From the “Social Europe Journal” of all places, we find historian Heinrich August Winkler quoting historian Gerald Stourzh.When we speak of the European Union as a community of values, what we really mean is that Europe is a community of states that embrace Western values. No one expresses the difference between Europe and the West as incisively as Viennese historian Gerald Stourzh when he writes, ‘By itself, Europe is not the West. The West extends beyond Europe. But Europe also extends beyond the West.’ The West’s identity as a community of values comprises the great Anglo Saxon-influenced democracies of North America, the United States, and Canada, as well as Australia and New Zealand, and, since its founding in 1948, Israel. Large parts of Europe, by contrast, have not shared in the development and adoption of values and institutions typically associated with these nations.
Never mind the little white lie about the European Union being the height of the Enlightenment. It’s not, especially what it promotes by example.
But even in this context I’m trying to figure out the angle of the insult, but I think it could be this: while some in the Francophile yack-space use the phrase as a way of distancing outlying events from their presumed nationally shared world view, what they’re really trying to say is that their better than someone else, and if not, they are otherwise special and not to be compared with those wild and crazy Anglo-Saxons wearing horned helmets and eschewing the codpiece of the civilized man. Instead when they call something “Anglo-Saxon” they want you to think of this as if Asterix and Obelix were still fighting off the dreaded European foe (albeit a “Latin” one). It’s auto-tonsil-hockey, and history demonstrates otherwise. In fact the best indicator of just who it is who will manage to make the worst out of enlightenment ideas, turn them on their head, and convince you that their new brutal -ism is okay, is being a European thinker.
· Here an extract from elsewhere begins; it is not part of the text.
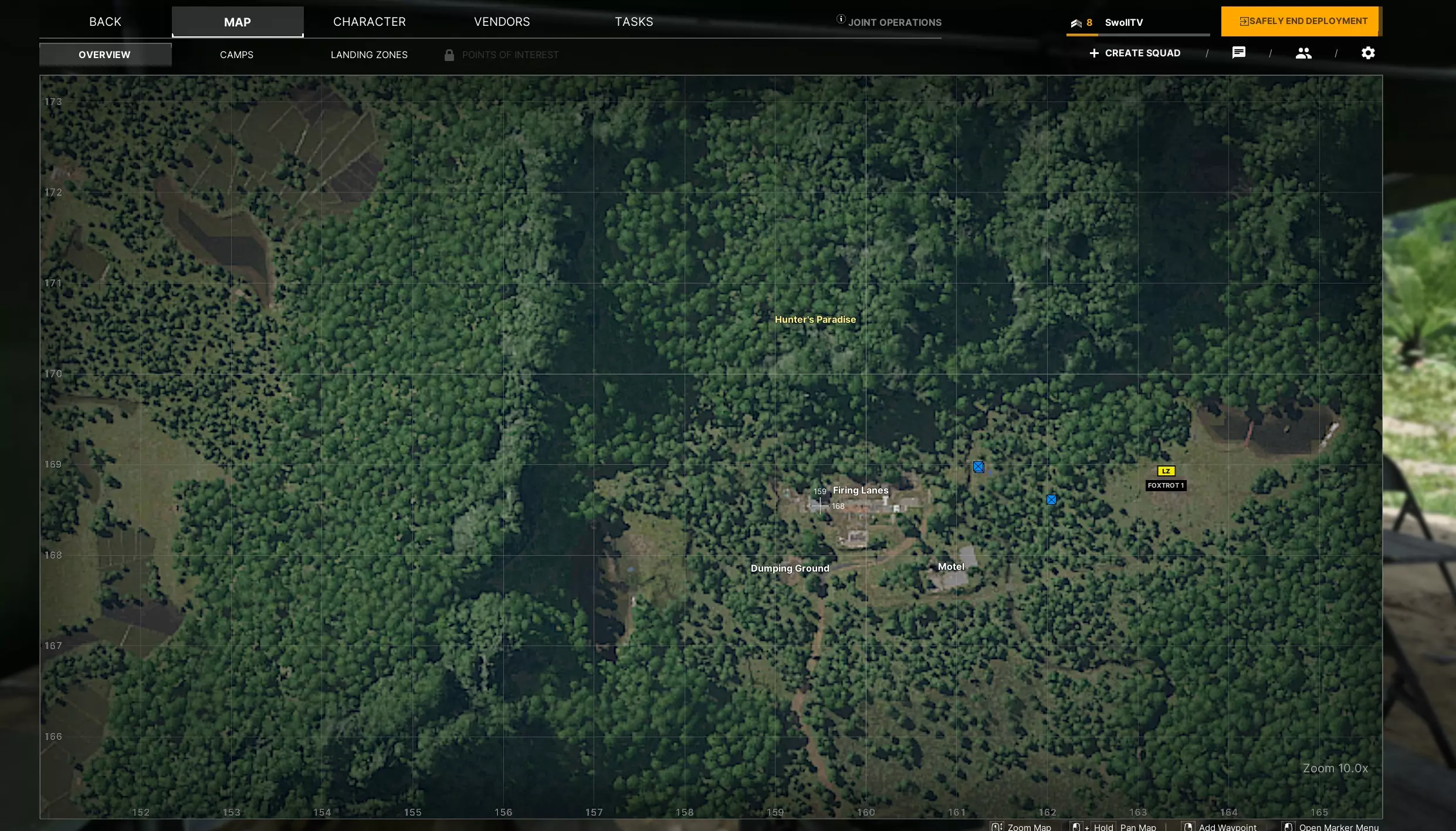Screen dimensions: 1456x831
Task: Go to the Tasks tab
Action: (634, 22)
P.S. – This edition of the journal also features Clinton Administration Labor Secretary Robert Reich, who warns the notoriously deaf European left that Capitalism actually works if you can stand it. He points to some reasons to hold your nose, but one thing I respect greatly about him is his defense of the free market model and where it fits into a free society.
As if the fixation with the US wasn’t enough, they also include a chart with reasons why they’re better than Americans. Some of their factors in their recitation that singles us out include a “robust, state run media”.